Back in March of 2021 I captured an image of the Seagull Nebula. The nebula is actually too large for me to capture in a single frame using my current equipment (A Sky-Watcher Esprit 100 f/5.5 refractor with a ZWO ASI533MC Pro camera) so I split the target into four separate frames and then used Microsoft’s Image Composite Editor (ICE) and Affinity Photo to combine the frames and create the final image. ICE is a really cool tool, capable of stitching together panoramas and mosaics almost effortlessly, and I’ve used it several times for different projects. I’ve also written previously about Affinity Photo and how it’s an excellent general-purpose image processing tool for a modest cost–an excellent alternative to the pricey Photoshop package. But I’m in the process of transitioning to PixInsight as my main tool for processing my astro images–it’s one of the most popular and powerful tools built specifically for astro image processing–and I wanted to learn how to create a mosaic using PixInsight. So I recycled my Seagull Nebula data from March to see what I could do.

This isn’t going to be a tutorial–there’s no sense in me rehashing what I learned from doing a little research on the web. But I *will* list my references so you can find them if needed. First, for comparison, here’s my original Seagull Nebula Mosaic:

The original was captured as about 20 10-minute subs per panel, using an Optolong L-Extreme dual-band filter. The color palette in the original processing was not significantly altered and shows a heavy contribution of H-alpha. The version that I reprocessed using PixInsight (shown at the top of this post) was processed using a false/pseudo-Hubble color palette that reveals more of the O-III contribution.

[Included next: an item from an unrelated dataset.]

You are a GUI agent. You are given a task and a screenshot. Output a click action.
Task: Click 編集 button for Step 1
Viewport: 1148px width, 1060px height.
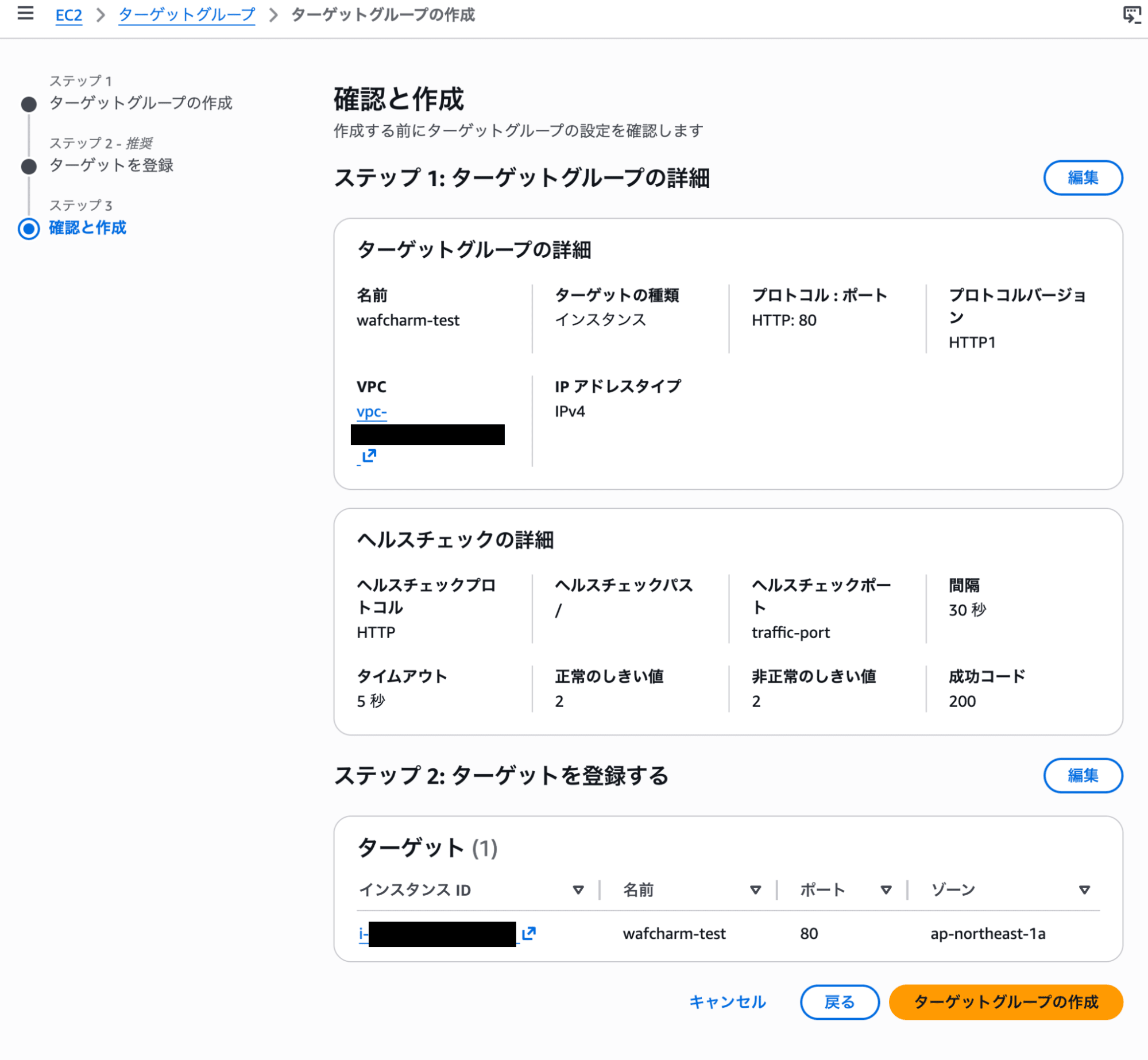(1083, 178)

I’ve been following a process I found in this YouTube video from lukomatico to process my narrow-band one-shot-color data with a simulated Hubble palette, and I find I’m much more pleased with the result than I have been with the predominantly-red images I’d been turning out previously. This time, in addition to the false-color palette, I followed this video tutorial from Amy Astro to create the mosaic using PixInsight. While tedious, the process for creating a mosaic using PixInsight is straightforward and yielded excellent results. In short, I created a mosaic using the top two panels of the 4, then another mosaic using the bottom two panels, and then created another mosaic combining the two smaller mosaics I just created. It would be even more tedious to do this with, say, a six-panel mosaic. I may actually attempt this a little later in the year when I can image the Andromeda Galaxy again. Good old M31 will require six panels to capture its entirety using my current equipment.

Even though PixInsight has become my primary tool for processing astro images, I still use Affinity Photo regularly to sharpen and denoise the image, tweak the colors, add my signature/logo, and resize and export into various image formats. I also use Denoise AI and Sharpen AI from Topaz Labs as needed.